(Data records)
==============================

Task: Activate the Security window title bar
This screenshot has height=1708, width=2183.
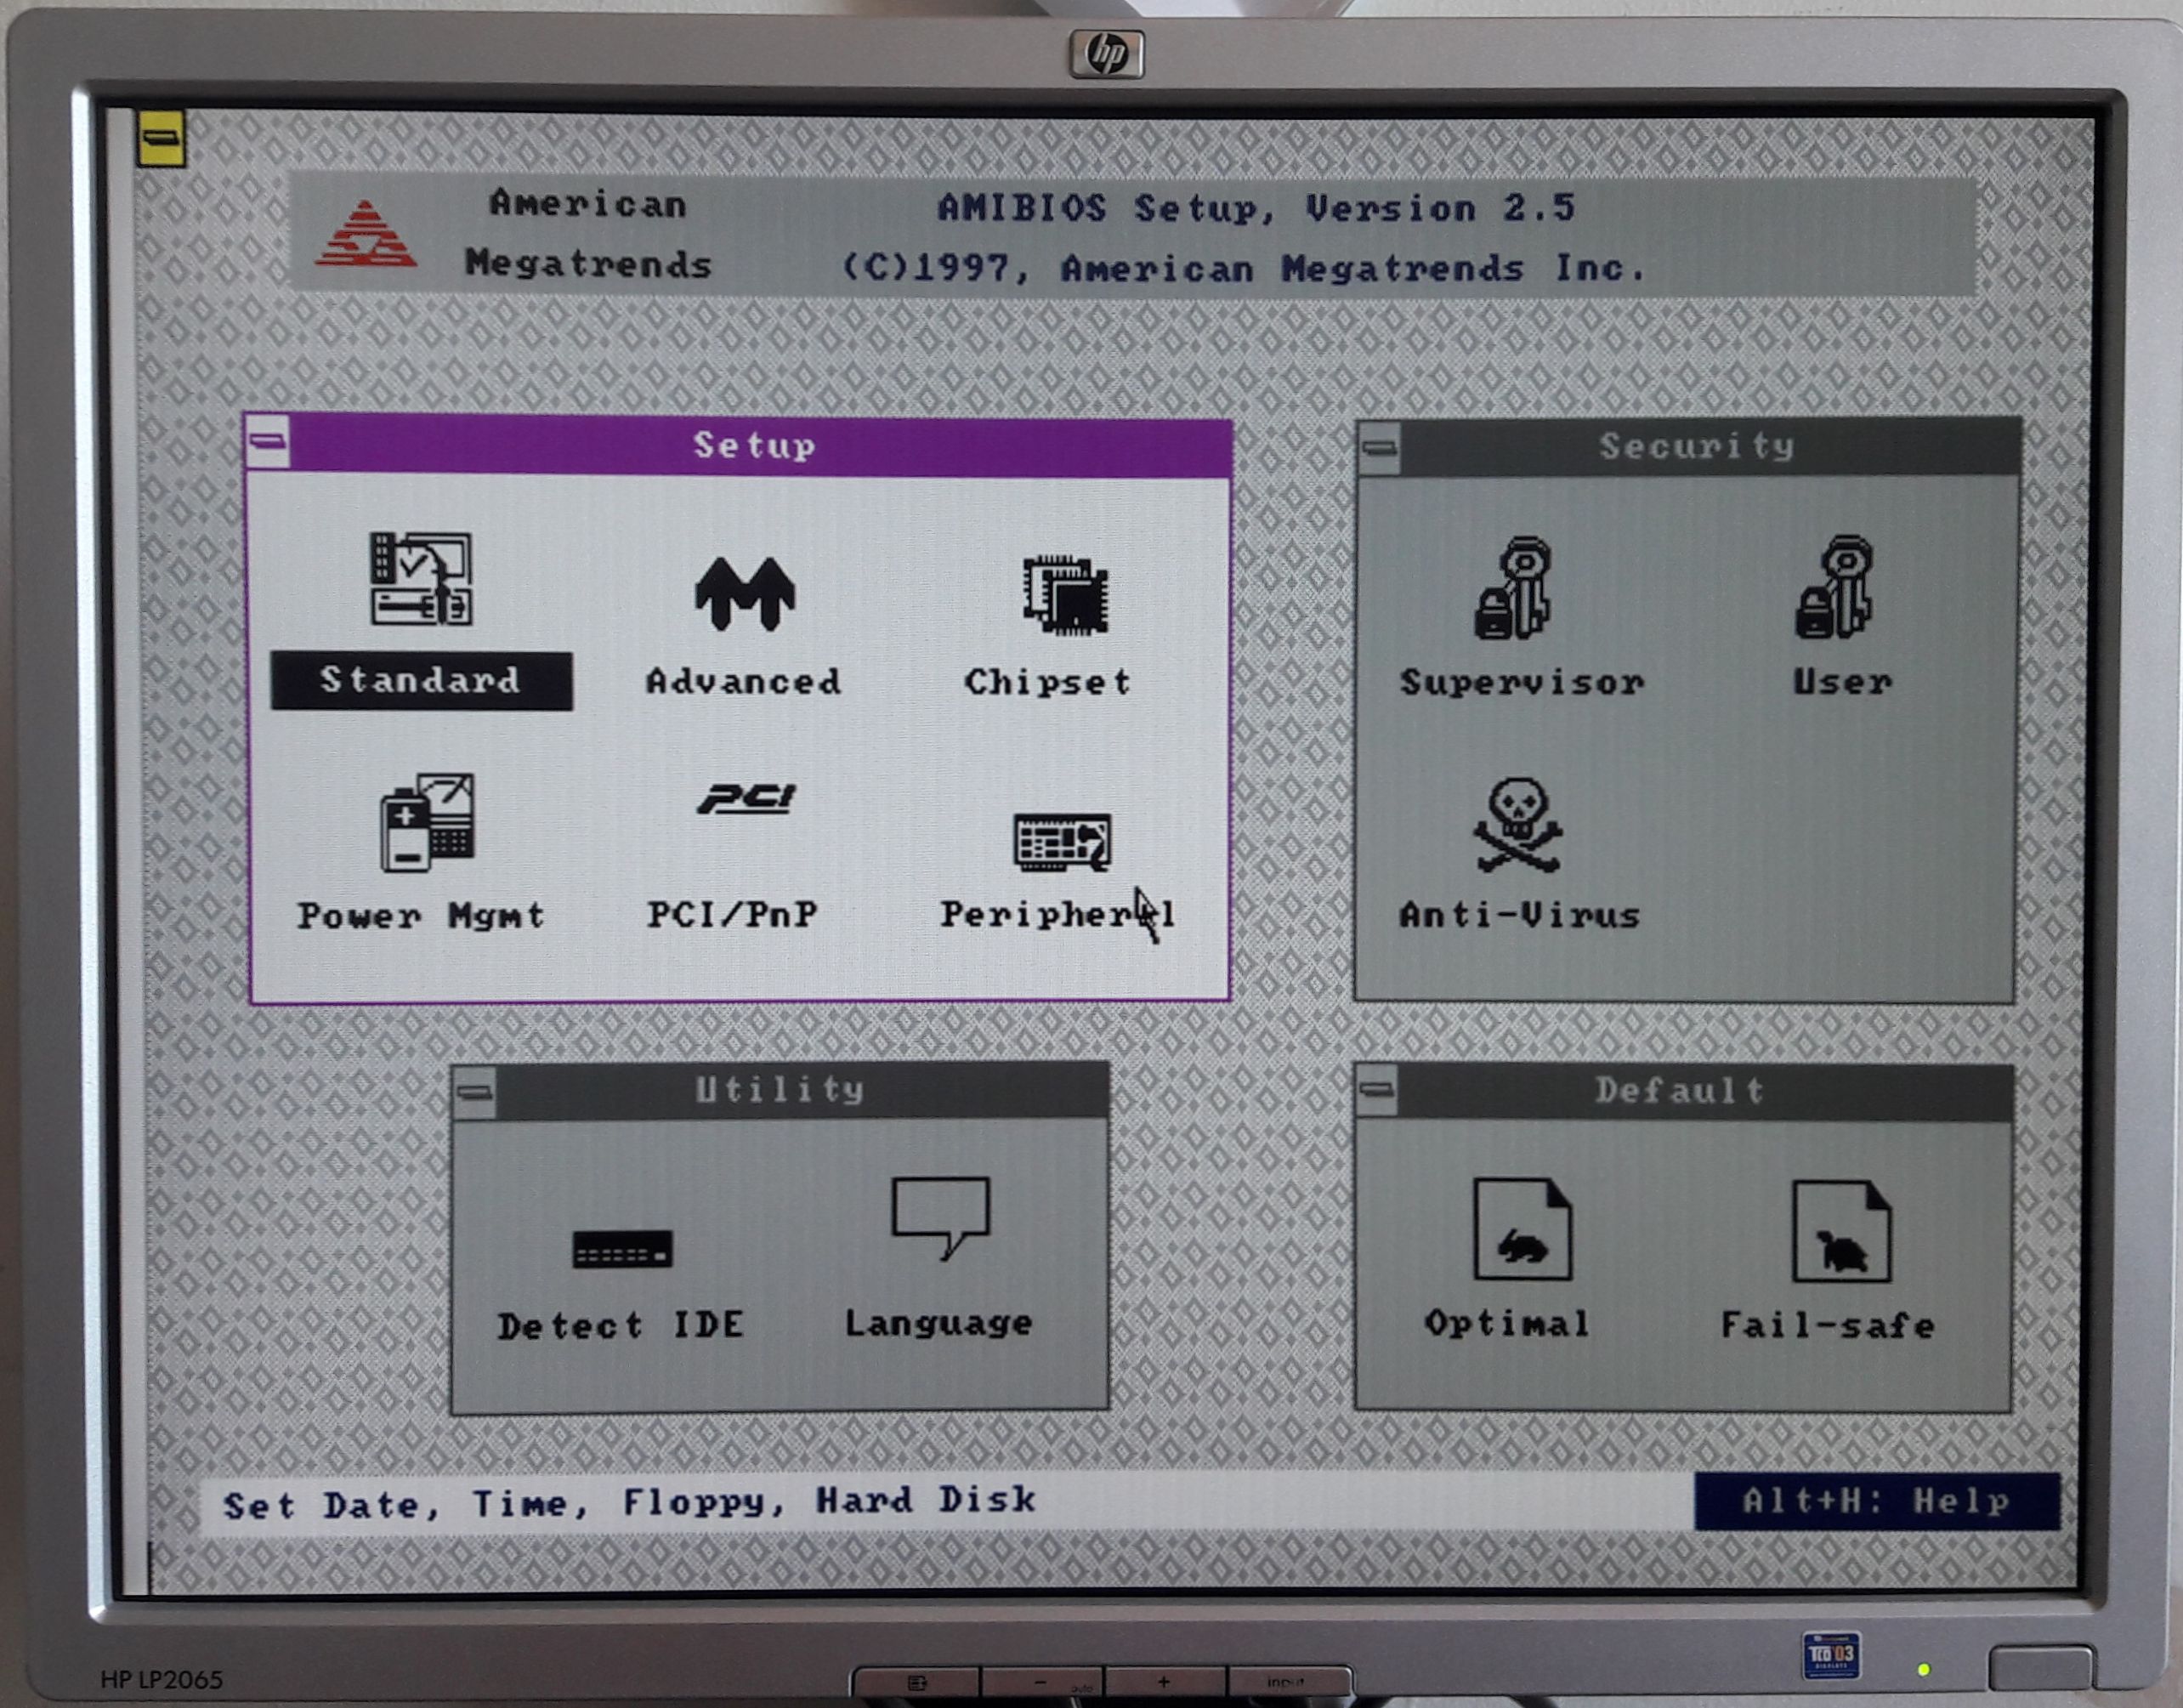Action: pyautogui.click(x=1696, y=447)
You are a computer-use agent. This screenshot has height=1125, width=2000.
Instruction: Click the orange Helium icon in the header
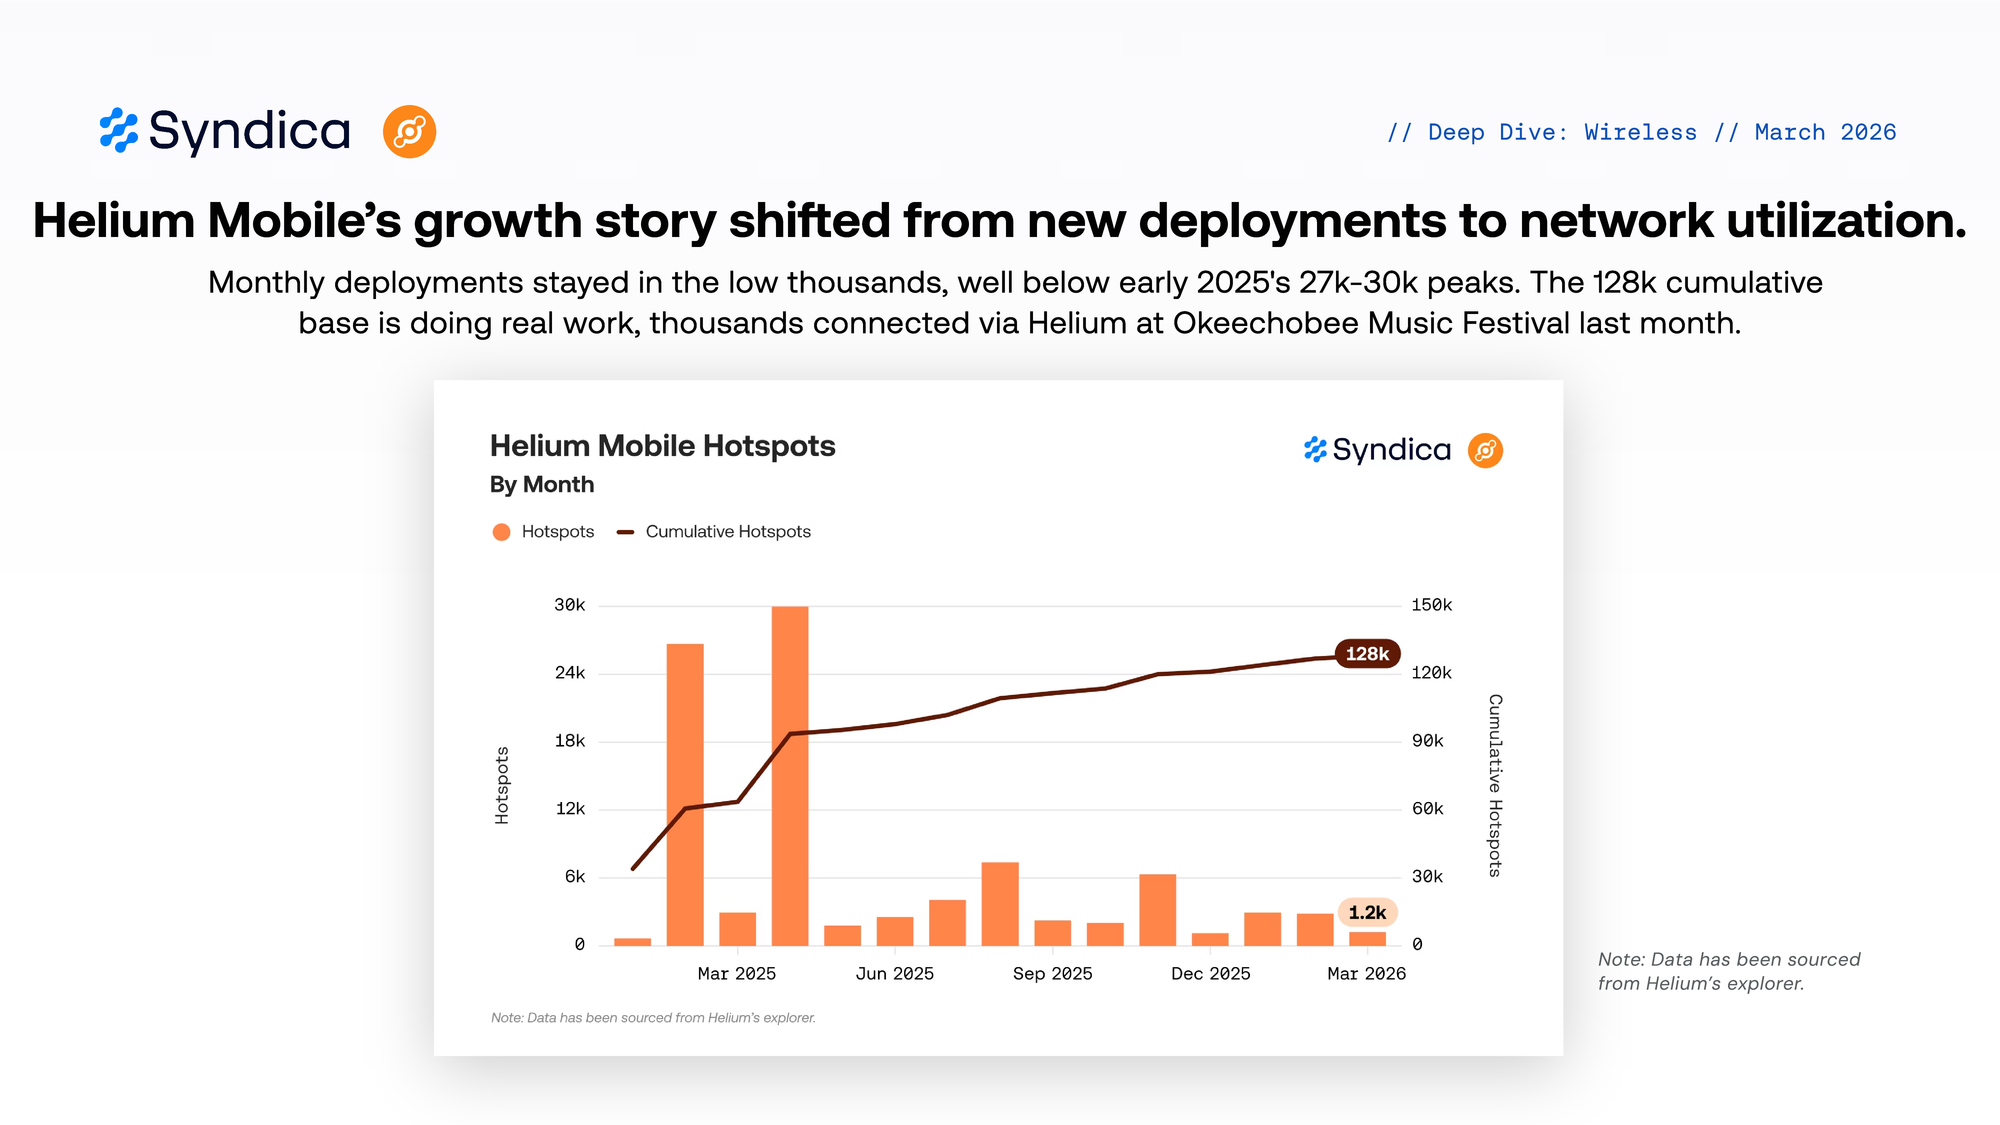point(409,132)
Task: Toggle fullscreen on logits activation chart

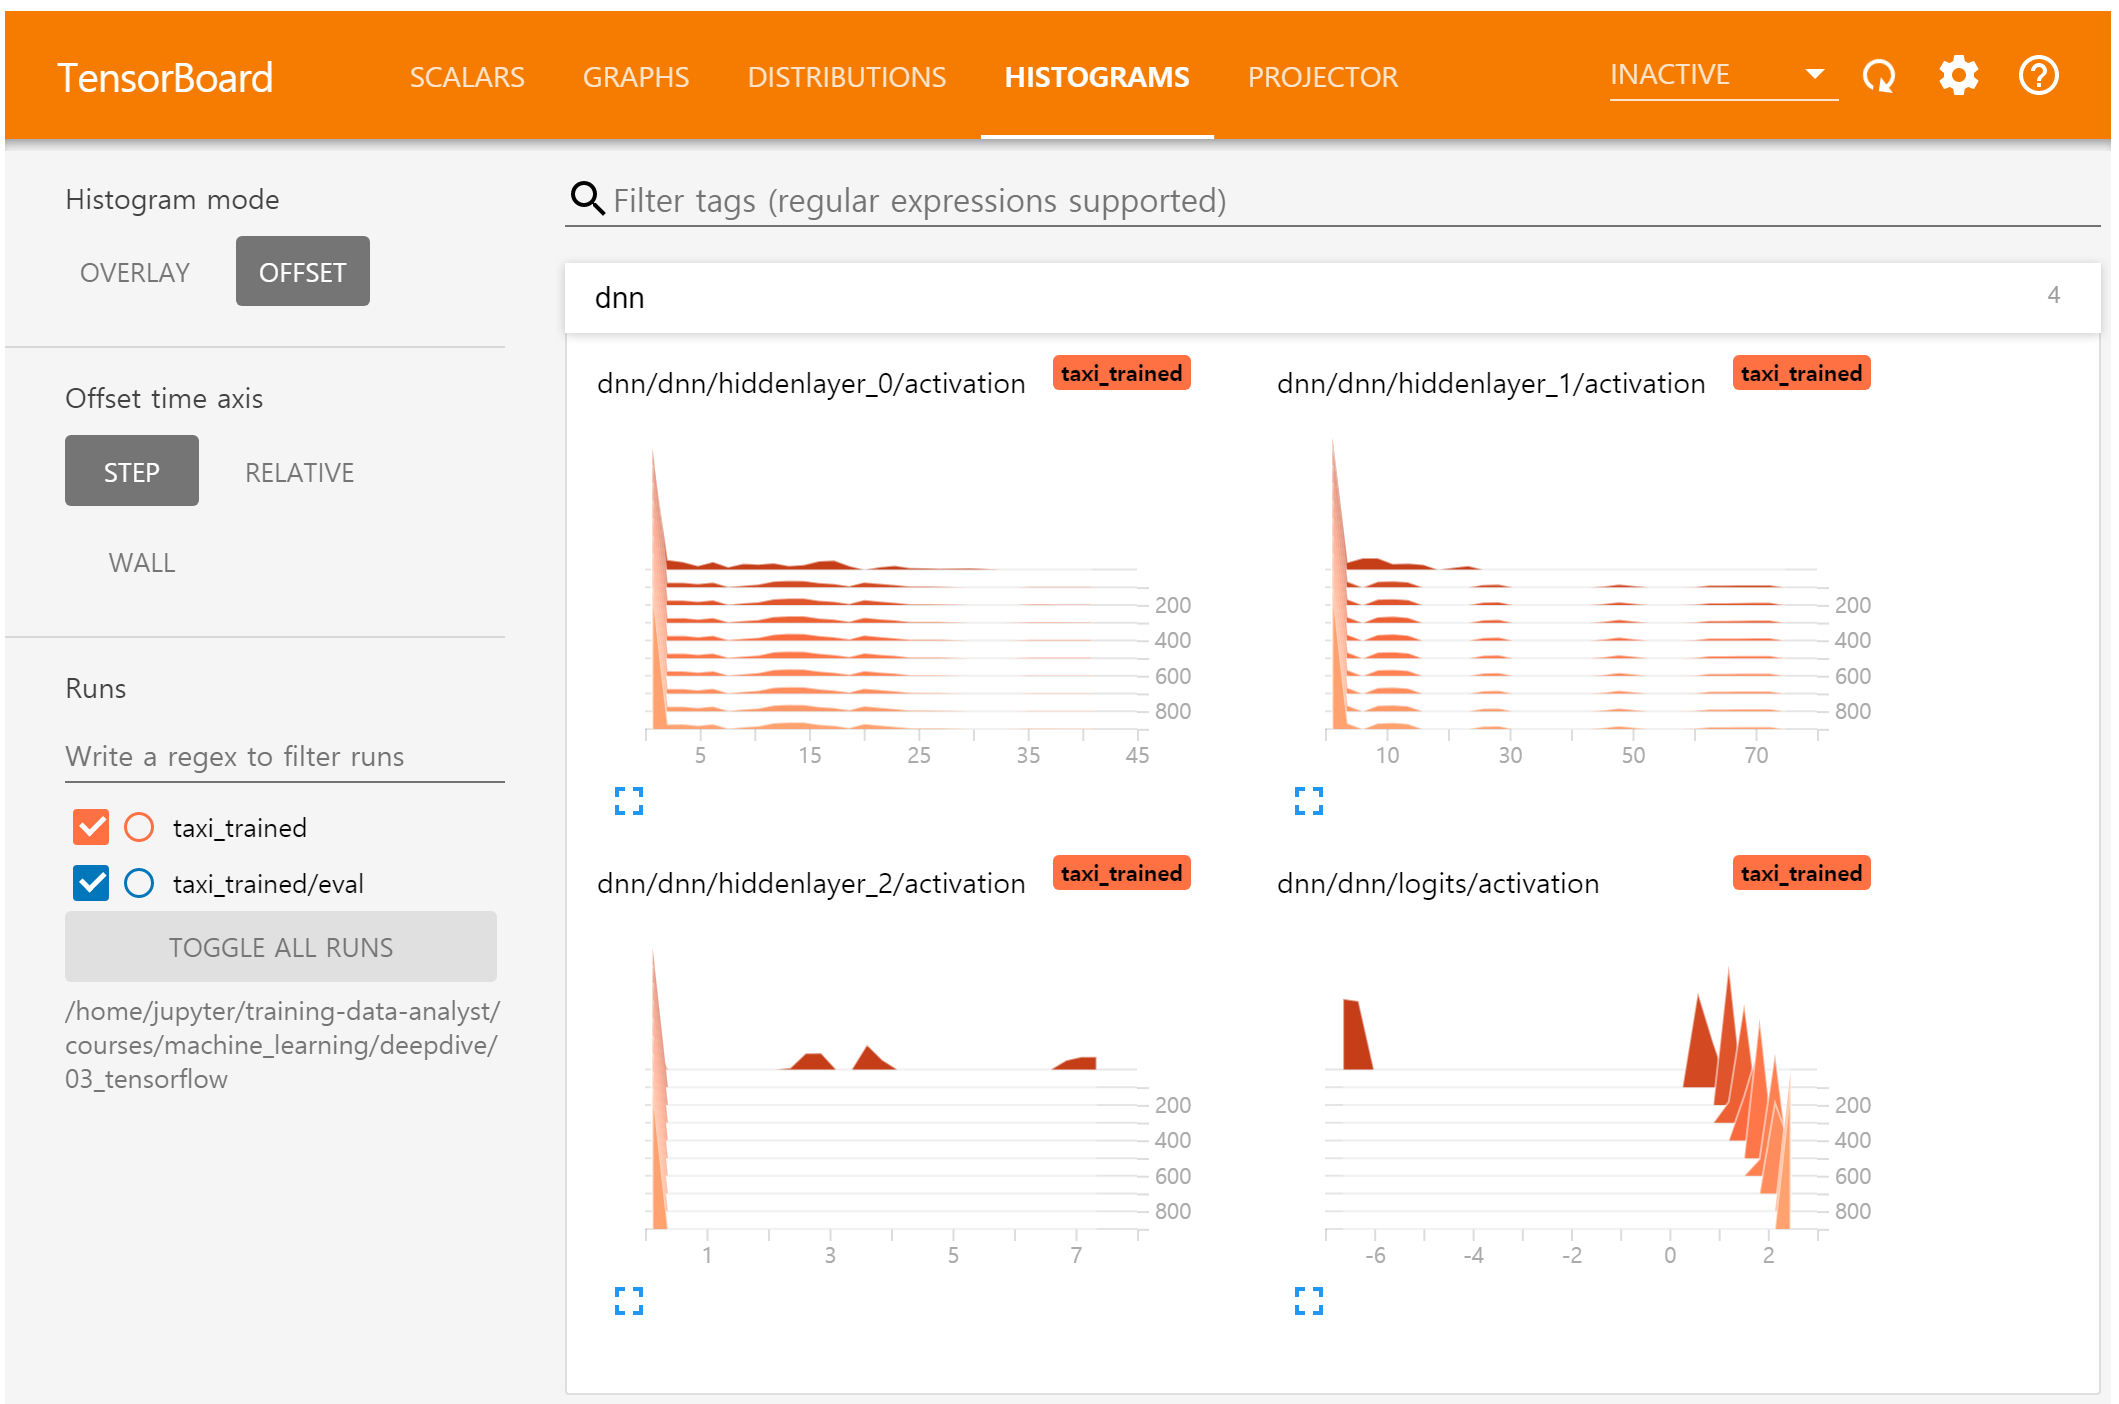Action: (x=1308, y=1300)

==============================

*DIRECTIONS FOR THIS TASK:* Restate, word for word and without pictures, the lines from the line containing "Instruction: Click the" to the last line of the records above.

*TASK RESULT:*
Instruction: Click the orange Helium icon in the header
point(409,132)
Task: Toggle fullscreen on logits activation chart

Action: (x=1308, y=1300)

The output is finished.